Darren Aronofsky // 2010 // 15 // 108 mins
The girl is Nina Sayers (Natalie Portman), a full time dancer at a New York ballet company. She lives at home with her protective mother (Barbara Hershey), a former dancer herself, and trains consistently. This film is the story of Nina's rise to the lead role of the Swan Queen in her company's revised production of Swan Lake, and her fall into a madness created by the pressures placed upon her by herself and the people surrounding her. While Nina is considered perfect casting for Odette, the innocent and fragile White Swan, she must discover a way in which to channel the unrestrained and seductive nature of Odile, the Black Swan, if she is to earn the title role. What unravels is an extremely intimate study of obsession, paranoia and the strive for perfection.
Darren Aronofsky masterfully constructs this story, his now self-assured direction never faltering as he takes the viewer deep into a world they have likely never seen this closely before. His depiction of the highly competitive and excruciatingly physical life of a dancer is entirely believable and all the while intriguing. What Aronofsky has so cleverly achieved here is the perfect blend of awe-inducing talent and displays of technical perfection, with the shudder inducing impact of this rigorous lifestyle on Nina's body. The film features numerous body-horror sequences that could rival even the goriest torture-porn instalment, with cracking bones and peeling skin only touching the surface of what is seen throughout the course of the runtime. Similarly the way in which he handles the characters mental decline is simplistic and perfectly dark, his fly-on-the-wall filming style helping to draw the viewer into the subjective world of Nina's unreliable narrator.

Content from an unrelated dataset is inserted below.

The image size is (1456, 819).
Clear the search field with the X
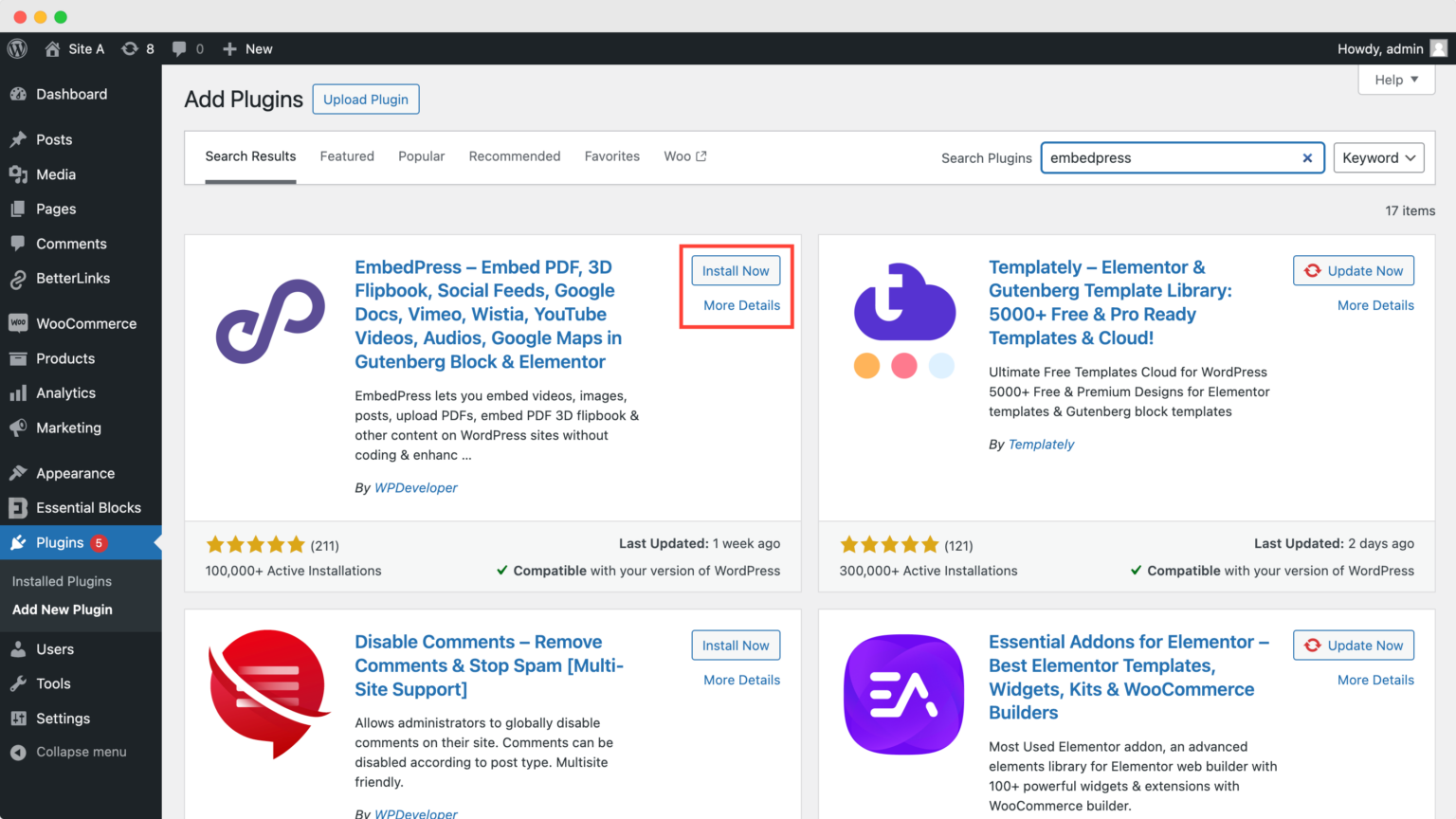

The film boasts a supporting cast of actors that each bring incredible performances. Vincent Cassel inhabits his slimy company director Thomas, his aggressive and hyper-sexualised approach to both the performance and his cast providing the perfect challenge for Nina's reclusive personality. Cassel possesses enough charm to win over the viewer during his rare moments of care and kindness, while always retaining an ambiguity throughout the film. As Nina's overbearing mother and faded star, Barbara Hershey shines, like so many of the films performances the unclear nature of her actions allow for a level of viewer interpretation not seen often enough in film. Rising star Mila Kunis also proves her worth as tattooed wild-card and yang to Nina's yin, as fellow competitor for the top spot Lily, while Winona Ryder brilliantly captures the tragedy and anguish of replaced and retiring starlet Beth.
Through her role as Nina, Natalie Portman displays a level of skill rarely seen in her other works. The actress presents the most brilliantly crafted performance of her career, in what is undeniably a star vehicle for her talent. She creates a character that viewers will willingly follow in spite of questionable actions and episodes of clear mental instability and is all the while engaging and sympathetic. Arguments about the legitimacy of her dancing within the film aside, Portman displays even clearer a stunning dedication to her role and a fearlessness that allows her to truly shine. Nina is loveable, captivating, infuriating and a mystery, and Portman dominates every inch of screen time she is given as her with an effortless presence.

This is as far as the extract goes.